> [Task details]: Answer with a single number stating how many lines of the entries below include the string "target".

> [Working data]:
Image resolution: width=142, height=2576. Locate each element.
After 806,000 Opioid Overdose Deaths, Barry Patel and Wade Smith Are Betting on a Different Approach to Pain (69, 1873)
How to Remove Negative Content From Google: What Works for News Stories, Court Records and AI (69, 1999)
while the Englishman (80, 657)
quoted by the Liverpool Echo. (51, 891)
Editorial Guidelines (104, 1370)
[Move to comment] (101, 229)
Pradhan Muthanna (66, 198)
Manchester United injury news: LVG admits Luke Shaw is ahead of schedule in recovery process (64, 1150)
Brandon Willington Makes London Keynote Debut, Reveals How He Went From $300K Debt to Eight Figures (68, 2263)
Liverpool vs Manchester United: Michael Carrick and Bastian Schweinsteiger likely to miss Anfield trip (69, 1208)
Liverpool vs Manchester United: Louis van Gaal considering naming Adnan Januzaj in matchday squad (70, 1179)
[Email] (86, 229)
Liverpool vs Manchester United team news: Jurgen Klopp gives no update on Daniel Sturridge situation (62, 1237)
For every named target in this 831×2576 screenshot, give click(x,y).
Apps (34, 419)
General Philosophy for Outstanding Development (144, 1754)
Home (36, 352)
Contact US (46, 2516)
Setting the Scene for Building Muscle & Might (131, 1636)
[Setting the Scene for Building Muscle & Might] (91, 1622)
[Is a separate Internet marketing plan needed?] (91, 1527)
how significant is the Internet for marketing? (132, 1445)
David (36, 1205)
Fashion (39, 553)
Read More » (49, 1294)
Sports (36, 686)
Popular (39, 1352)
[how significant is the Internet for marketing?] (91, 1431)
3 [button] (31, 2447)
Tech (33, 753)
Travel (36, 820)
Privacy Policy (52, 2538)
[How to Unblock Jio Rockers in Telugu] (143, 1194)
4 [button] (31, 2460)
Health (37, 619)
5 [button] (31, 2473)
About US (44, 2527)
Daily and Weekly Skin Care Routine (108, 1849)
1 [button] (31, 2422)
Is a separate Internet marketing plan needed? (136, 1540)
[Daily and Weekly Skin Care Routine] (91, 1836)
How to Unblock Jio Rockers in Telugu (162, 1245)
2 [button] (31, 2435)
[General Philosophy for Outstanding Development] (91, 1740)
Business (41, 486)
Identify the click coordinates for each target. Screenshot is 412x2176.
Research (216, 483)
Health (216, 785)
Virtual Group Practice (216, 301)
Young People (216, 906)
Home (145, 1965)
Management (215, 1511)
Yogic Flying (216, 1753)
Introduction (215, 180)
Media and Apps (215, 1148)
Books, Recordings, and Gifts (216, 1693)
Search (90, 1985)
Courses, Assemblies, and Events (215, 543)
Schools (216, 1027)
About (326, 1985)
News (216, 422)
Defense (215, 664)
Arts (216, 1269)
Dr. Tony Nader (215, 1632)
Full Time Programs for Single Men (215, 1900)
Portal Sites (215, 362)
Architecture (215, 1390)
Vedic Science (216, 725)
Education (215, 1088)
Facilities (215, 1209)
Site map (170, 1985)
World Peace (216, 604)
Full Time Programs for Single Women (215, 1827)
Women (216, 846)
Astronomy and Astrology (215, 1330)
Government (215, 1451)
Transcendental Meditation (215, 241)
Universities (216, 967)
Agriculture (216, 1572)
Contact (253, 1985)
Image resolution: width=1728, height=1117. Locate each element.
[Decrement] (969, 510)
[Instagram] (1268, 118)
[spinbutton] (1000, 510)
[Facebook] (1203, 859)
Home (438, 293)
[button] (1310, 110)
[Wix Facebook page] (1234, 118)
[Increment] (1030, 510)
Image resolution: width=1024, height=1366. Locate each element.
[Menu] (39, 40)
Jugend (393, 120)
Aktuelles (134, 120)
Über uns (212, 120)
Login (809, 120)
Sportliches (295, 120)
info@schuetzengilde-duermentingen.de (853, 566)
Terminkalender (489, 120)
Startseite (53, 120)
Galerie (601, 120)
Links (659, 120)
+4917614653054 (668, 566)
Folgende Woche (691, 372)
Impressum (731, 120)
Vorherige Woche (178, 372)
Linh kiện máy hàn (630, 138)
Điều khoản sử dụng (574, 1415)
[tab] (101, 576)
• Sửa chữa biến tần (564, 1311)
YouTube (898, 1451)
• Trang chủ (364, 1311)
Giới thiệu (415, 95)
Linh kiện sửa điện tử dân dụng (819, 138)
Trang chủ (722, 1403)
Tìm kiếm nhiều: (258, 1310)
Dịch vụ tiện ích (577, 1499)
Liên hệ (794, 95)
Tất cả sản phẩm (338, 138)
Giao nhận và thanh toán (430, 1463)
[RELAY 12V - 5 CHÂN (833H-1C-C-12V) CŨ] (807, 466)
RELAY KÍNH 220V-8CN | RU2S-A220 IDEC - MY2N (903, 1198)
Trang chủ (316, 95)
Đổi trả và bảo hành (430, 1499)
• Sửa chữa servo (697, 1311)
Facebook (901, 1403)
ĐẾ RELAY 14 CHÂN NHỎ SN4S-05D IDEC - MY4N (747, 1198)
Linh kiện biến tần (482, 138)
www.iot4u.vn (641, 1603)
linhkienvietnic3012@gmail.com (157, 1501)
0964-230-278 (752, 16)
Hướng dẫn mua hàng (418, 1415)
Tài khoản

> [Response for this exercise]: 2